Entre la religión y la mafia, el cine de Scorsese es un espejo de dos caras
Después de Silencio, la película sobre jesuitas en el Japón del siglo XVII, el director prepara The Irishman, una historia real del crimen organizado que producirá y estrenará Netflix
Primero fue Silencio. A partir de ahora, The Irishman. En su séptima década de vida, Martin Scorsese comprueba, feliz, que se hacen realidad los dos proyectos a los que dedicó más tiempo, tenacidad y perseverancia.
A pesar de las apariencias, no hay contradicción alguna entre dos historias que en cualquier otra circunstancia jamás podrían llevarse al cine de la mano de la misma persona.
Silencio, cuyo estreno en la Argentina anuncia Distribution Company para el próximo jueves, representa algo así como el costado sacro de la filmografía scorsesiana, fruto de una obsesión en torno a la culpa, la redención y otras connotaciones del ritual católico que el realizador experimenta desde que era un chico criado en Little Italy (Nueva York) y soñaba con ser misionero.
The Irishman, que verá la luz entre 2018 y 2019, expresa el costado más profano de Scorsese, si se puede calificar así su eterna fascinación por el mundo de los gángsters, la mafia y el crimen organizado que se remonta a los tiempos de Calles peligrosas y alcanza su cumbre con el Oscar a Los inflitrados, una década atrás.
El yin y el yang de Scorsese se pone en juego, una vez más, en forma de película. Como en los tiempos en que después de La última tentación de Cristo (1988) llegó Buenos muchachos (1990). O cuando a Casino (1995) le siguió Kundun (1997). Ahora, este curioso juego de opuestos que se reconocen como dos caras del mismo espejo no sólo tienen como denominador común su condición de proyectos largamente soñados que por fin encuentran espacio para realizarse. También convergen en un punto crucial: las dificultades para lograr los fondos y los recursos capaces de sustentarlos.
Una cosa explica a la otra: los más caros sueños de Scorsese parecen, justamente, muy caros. Y no existe garantía de que la inversión pueda recuperarse en la taquilla. La epopeya religiosa que se narra en Silencio llevó 28 años de gestación y casi 50 millones de dólares de costo, pero apenas recaudó 7 millones en la taquilla estadounidense, una cifra tan magra como la cosecha de nominaciones al Oscar. Apenas una para el brillante director de fotografía mexicano Rodrigo Prieto (perdió ante La La Land), cuando todos esperaban más.

# TAREAS Y EJERCICIOS
- a) Según el texto sobre el cine de Scorsese, ¿por qué cuesta tanto conseguir fondos para sus proyectos más soñados? Responde en una a tres oraciones.
- b) Sigue escribiendo el texto sobre el cine de Scorsese a partir de su última oración.

Datos para localizar palabras y elementos
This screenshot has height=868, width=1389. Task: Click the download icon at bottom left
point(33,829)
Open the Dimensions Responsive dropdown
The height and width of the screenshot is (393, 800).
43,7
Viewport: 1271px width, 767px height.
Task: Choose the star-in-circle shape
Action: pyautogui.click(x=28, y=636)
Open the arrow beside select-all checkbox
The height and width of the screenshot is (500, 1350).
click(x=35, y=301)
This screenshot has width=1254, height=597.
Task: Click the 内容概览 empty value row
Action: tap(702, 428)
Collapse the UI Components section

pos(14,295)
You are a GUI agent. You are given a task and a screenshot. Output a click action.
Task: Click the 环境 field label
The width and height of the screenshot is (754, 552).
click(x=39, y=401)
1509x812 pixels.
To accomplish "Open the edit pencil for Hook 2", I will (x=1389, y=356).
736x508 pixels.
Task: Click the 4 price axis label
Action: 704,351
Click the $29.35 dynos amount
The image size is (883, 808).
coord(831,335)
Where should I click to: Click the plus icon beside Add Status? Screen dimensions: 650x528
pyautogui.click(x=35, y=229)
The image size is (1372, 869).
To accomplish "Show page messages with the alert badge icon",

# RESPUESTAS POR TAREA
- a) Porque esos proyectos son muy caros y no hay garantía de que la inversión se recupere en la taquilla. Silencio, por ejemplo, costó casi 50 millones de dólares y apenas recaudó 7 millones en la taquilla estadounidense.

- b)
Esos 50 millones de dólares que Scorsese necesitaba para transformar su anhelo más profundo en realidad resultaron en verdad providenciales. Ese milagroso aporte fue posible gracias al productor mexicano Gastón Pavlovich, que les garantizó a Scorsese y los suyos la factibilidad del difícil proyecto con una serie de iniciativas para bajar costos: vetó los viajes en primera clase, ajustó salarios e impidió el traslado de equipamiento desde Estados Unidos hasta Taiwan, lugar elegido para el rodaje. Resultaba mucho más económico trasladarlo desde Japón o Australia.
Después de una paciente espera de casi tres décadas, Scorsese pudo hacer Silencio tal como la imaginó desde que leyó por primera vez la novela de Endo en 1989 a bordo de un tren que se dirigía a Kyoto. Lo que se cuenta allí es la travesía de dos jóvenes sacerdotes jesuitas portugueses (interpretados por Andrew Garfield y Adam Driver) que tiene al Japón del siglo XVII como escenario y destino. Allí se dirigen con el propósito de encontrar el rastro de su maestro (Liam Neeson), que habría abjurado de su fe. Detrás de esa actitud aparecen historias de martirios, castigos físicos, torturas y sufrimientos aplicados a los católicos que se animaron a propagar sus creencias en Extremo Oriente durante aquellos agitados tiempos.
Como corresponde a este perfil, la película tuvo su estreno mundial en la Ciudad del Vaticano el martes 29 de noviembre de 2016 ante unos 400 religiosos (la mayoría jesuitas) e invitados. El jesuita más importante de todos, el papa Francisco, no asistió a la proyección, pero recibió al día siguiente a Scorsese y a su familia y recibió del director dos cuadros pintados en el siglo XVIII que abordan la temática de los "cristianos escondidos" en Japón.
Pese a la escasa repercusión de Silencio en las boleterías, Scorsese encontró en Pavlovich una aparente solución a algunos de sus dilemas financieros e impulsó la continuidad de esa alianza para concretar el otro sueño pendiente. En ese camino, Scorsese se encontró con dos novedades, una buena y otra mala.
La buena es que Netflix decidió sostener el proyecto, que aparece como uno de los más costosos de toda la filmografía de Scorsese y que fue en su momento rechazado como "muy riesgoso" por los estudios Paramount. Netflix estrenará en su plataforma este ambicioso proyecto, todo un cambio en las reglas de juego del mercado, pero también imagina algún eventual y limitado lanzamiento en cines y, por qué no, algún lugar privilegiado en un próximo reparto de nominaciones al Oscar. Si Amazon lo logró a través de Manchester junto al mar, ¿por qué Netflix no podría hacerlo con Scorsese y The Irishman?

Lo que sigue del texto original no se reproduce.